The problem: Count the rows below that contain the word "blue", and reply with the number only.
[Start of Input data]
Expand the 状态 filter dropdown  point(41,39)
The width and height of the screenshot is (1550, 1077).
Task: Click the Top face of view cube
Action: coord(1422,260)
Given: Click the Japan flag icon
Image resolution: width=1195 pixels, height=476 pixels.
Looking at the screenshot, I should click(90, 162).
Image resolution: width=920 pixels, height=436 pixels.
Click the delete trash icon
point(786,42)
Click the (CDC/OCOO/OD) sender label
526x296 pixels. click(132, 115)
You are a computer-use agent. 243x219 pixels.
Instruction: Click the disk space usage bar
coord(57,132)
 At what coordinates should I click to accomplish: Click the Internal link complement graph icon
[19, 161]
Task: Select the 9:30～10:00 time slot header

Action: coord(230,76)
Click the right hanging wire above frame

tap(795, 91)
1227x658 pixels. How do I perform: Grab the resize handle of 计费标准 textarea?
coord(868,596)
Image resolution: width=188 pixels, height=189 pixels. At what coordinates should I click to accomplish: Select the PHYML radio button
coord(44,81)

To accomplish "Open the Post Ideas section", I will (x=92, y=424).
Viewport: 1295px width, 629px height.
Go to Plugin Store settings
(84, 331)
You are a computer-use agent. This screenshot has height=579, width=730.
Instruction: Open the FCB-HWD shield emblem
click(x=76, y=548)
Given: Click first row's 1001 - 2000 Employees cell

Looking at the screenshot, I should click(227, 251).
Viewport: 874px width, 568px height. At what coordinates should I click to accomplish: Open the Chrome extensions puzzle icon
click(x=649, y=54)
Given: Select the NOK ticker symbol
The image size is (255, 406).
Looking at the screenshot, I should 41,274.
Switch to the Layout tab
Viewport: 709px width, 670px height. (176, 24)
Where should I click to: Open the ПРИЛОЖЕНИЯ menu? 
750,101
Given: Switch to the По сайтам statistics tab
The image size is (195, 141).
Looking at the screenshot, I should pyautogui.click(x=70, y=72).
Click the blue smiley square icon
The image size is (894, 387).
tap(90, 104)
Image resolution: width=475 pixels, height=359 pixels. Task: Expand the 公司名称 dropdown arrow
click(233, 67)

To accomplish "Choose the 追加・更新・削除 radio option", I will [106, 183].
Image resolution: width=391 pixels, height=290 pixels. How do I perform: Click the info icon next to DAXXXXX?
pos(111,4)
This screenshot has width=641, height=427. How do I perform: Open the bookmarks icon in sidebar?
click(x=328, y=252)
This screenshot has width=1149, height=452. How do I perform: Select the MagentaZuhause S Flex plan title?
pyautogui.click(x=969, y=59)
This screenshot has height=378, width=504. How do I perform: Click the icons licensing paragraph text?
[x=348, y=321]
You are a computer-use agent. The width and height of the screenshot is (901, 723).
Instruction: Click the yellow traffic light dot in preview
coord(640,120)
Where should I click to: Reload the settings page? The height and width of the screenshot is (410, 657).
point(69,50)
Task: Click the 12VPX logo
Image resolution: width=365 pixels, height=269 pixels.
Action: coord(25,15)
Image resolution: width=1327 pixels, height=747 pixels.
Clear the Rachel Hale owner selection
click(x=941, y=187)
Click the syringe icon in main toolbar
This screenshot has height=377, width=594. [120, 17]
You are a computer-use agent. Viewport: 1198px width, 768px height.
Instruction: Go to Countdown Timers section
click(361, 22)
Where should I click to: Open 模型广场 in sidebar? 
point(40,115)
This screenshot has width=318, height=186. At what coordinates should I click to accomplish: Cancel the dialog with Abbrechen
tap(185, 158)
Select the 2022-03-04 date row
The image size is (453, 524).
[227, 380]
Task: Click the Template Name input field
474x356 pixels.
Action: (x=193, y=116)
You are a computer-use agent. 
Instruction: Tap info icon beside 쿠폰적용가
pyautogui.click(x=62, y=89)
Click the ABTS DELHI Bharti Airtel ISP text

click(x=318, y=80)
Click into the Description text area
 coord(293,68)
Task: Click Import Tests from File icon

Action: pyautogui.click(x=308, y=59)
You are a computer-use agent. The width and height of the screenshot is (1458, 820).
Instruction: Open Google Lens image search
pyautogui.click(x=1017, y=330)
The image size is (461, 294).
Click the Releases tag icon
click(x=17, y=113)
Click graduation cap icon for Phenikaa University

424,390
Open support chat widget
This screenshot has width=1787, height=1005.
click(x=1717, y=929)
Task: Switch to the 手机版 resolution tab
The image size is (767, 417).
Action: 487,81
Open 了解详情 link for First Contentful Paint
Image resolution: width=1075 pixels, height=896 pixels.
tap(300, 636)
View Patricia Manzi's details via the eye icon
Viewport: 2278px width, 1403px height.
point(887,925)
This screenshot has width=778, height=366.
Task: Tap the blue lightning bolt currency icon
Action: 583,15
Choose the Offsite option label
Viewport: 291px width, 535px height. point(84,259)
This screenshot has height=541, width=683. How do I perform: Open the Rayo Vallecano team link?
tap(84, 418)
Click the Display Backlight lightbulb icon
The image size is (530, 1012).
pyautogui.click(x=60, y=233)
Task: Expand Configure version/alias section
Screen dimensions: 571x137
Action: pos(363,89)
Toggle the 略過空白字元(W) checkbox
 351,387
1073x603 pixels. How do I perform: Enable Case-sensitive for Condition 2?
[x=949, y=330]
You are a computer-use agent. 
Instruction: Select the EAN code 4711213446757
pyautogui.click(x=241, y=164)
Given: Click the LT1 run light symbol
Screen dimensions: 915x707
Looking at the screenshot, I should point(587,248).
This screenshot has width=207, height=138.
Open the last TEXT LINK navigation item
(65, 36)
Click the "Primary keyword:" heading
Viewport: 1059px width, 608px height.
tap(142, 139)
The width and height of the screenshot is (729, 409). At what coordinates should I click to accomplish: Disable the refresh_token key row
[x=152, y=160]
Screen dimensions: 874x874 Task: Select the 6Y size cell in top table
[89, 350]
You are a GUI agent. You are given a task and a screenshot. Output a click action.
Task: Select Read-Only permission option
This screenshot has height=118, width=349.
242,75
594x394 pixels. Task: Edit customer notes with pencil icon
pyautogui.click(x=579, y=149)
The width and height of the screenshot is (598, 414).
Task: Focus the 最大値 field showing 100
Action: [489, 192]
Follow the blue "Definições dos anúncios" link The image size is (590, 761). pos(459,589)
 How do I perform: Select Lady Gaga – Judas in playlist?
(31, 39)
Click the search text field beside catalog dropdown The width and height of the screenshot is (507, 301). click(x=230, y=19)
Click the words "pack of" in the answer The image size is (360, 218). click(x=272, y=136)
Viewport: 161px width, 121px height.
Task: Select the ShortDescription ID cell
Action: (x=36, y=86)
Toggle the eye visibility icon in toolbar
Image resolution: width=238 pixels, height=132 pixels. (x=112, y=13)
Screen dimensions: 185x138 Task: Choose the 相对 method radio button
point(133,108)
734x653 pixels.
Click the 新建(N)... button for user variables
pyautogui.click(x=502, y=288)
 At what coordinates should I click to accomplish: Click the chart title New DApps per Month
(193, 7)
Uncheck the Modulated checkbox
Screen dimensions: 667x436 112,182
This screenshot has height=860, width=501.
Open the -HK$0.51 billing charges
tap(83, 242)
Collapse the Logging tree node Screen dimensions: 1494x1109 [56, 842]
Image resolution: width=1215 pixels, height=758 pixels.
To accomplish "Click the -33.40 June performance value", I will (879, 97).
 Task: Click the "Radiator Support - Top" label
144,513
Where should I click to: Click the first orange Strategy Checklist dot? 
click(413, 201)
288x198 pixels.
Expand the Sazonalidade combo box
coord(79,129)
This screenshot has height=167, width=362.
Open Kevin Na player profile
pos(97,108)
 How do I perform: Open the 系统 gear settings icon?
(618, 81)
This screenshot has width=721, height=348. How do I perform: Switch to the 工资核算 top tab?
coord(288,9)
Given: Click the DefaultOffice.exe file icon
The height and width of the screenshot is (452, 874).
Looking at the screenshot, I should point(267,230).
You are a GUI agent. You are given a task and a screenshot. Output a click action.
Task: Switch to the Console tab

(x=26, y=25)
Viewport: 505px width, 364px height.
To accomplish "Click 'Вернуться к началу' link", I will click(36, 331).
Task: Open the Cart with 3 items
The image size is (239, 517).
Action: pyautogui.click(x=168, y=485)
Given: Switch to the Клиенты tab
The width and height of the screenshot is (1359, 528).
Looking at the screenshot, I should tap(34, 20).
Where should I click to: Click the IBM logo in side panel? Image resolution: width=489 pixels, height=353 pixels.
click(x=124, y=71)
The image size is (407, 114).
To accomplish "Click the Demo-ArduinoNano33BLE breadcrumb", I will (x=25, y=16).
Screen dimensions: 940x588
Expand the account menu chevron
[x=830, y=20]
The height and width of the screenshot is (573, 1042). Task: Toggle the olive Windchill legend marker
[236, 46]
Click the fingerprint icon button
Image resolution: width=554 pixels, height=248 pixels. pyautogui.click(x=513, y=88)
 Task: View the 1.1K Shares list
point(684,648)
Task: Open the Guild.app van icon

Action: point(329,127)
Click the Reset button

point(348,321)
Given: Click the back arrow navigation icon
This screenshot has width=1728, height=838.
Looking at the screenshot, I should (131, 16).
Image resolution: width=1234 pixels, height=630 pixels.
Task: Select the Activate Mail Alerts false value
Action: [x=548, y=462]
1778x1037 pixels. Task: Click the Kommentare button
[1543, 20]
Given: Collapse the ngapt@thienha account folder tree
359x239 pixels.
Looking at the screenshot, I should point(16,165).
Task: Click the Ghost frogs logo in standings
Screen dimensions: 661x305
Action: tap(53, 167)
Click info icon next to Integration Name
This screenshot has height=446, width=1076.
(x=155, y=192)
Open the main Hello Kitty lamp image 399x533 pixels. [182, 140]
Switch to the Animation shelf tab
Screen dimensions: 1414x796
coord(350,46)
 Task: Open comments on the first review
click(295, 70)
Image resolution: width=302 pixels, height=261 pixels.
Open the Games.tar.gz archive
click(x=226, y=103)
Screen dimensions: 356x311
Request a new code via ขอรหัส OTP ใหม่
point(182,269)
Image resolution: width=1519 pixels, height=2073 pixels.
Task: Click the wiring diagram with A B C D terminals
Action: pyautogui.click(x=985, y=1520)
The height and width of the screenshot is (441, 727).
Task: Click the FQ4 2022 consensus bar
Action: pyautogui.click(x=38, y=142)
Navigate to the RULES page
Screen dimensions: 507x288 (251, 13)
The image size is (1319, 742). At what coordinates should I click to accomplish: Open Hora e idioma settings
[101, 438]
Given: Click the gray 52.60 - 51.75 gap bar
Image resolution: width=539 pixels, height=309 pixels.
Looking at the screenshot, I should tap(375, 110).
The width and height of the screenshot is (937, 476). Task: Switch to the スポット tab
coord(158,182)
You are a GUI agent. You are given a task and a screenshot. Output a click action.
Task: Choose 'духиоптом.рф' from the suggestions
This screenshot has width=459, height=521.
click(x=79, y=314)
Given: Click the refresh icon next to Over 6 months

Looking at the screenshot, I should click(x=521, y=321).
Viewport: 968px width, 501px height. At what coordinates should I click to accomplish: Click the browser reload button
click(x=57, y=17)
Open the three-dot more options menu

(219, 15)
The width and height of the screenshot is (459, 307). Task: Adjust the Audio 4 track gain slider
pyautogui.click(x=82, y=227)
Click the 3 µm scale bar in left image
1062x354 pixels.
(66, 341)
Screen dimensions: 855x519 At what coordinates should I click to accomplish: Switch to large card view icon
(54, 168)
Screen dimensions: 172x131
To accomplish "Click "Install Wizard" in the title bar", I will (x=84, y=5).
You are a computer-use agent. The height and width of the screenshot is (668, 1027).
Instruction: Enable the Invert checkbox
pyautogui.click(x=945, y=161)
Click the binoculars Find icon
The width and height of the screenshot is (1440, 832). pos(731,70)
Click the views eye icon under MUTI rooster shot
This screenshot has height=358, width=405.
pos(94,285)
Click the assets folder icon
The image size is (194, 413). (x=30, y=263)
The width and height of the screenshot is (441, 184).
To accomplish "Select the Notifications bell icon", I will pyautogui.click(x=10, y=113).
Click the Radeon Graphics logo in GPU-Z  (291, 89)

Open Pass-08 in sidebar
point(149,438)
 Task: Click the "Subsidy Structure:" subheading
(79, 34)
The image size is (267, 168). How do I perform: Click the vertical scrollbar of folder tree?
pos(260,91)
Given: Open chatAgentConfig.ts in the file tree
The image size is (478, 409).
[End of Input data]
Task output: 3